In July 1802, astronomer William Herschel left England for a busman's holiday to Paris - once there, he happened upon Napoleon Bonaparte

In July 1802, astronomer William Herschel and his family left their home in England for a holiday in Paris. For two weeks, the Herschels did the sights, went to the opera and admired the city’s paintings and statues. None of which would be at all remarkable, except Britain had been at war with France for 1O years. But that March, a peace treaty had been agreed, triggering a rush for the continent. Herschel planned to see some of the leading lights of French astronomy. Their telescopes might not be as good as his, but they were better at maths and more than once they’d come to his rescue when he got his calculations wrong. The war had played havoc with their correspondence, but at last he could see them in person. When Herschel wasn’t sightseeing, he was engaged in a frantic social whirl. And to round off the holiday, on a hot August day, Herschel talked stars and ate ices with the most famous man in Europe, Napoleon Bonaparte.

THE ink was hardly dry on the Treaty of Amiens when travellers from England began streaming across the Channel. William Herschel was as keen to see Paris as anyone. Months earlier, at the first sign of peace, he had written to tell his French friends he would soon be visiting.

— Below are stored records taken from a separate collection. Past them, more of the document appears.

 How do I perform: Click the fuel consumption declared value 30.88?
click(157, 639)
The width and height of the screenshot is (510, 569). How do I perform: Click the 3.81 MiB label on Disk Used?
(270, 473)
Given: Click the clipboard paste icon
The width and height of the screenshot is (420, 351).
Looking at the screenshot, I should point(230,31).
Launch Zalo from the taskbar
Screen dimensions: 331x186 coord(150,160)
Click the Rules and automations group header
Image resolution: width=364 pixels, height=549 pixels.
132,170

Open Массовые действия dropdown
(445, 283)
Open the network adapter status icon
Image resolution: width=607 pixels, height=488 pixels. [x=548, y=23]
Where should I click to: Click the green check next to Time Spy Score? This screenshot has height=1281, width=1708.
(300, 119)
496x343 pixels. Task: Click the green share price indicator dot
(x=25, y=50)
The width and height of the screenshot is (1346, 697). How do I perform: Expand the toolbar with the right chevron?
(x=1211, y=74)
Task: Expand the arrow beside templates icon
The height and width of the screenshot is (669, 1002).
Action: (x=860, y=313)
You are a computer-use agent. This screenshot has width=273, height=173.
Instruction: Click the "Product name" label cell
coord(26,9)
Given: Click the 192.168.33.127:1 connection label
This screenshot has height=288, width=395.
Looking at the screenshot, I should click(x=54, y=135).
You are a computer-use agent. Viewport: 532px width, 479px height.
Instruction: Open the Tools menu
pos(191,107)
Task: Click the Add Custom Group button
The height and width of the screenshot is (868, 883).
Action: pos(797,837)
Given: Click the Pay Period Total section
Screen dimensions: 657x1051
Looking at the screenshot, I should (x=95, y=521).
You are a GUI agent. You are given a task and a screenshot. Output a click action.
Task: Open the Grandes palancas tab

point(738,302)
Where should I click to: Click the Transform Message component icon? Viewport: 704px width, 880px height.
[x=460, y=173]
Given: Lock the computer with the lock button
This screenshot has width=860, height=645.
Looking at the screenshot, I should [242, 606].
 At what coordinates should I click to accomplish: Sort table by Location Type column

Ten years of war had done nothing to sour Herschel’s relations with the enemy’s most eminent astronomers. They had written intermittently and in 1801, with the countries still at war, a letter brought news that the French had elected Herschel to the Institut de France – the highest honour for a scientist. Herschel and his French friends had a lot of catching up to do. Since discovering the planet Uranus 21 years earlier, he had spent his nights systematically scanning the sky with the telescopes he had built, looking for nebulae and star clusters: so far he had found around 2500. He had also discovered several moons, infrared radiation and determined the motion of the solar system.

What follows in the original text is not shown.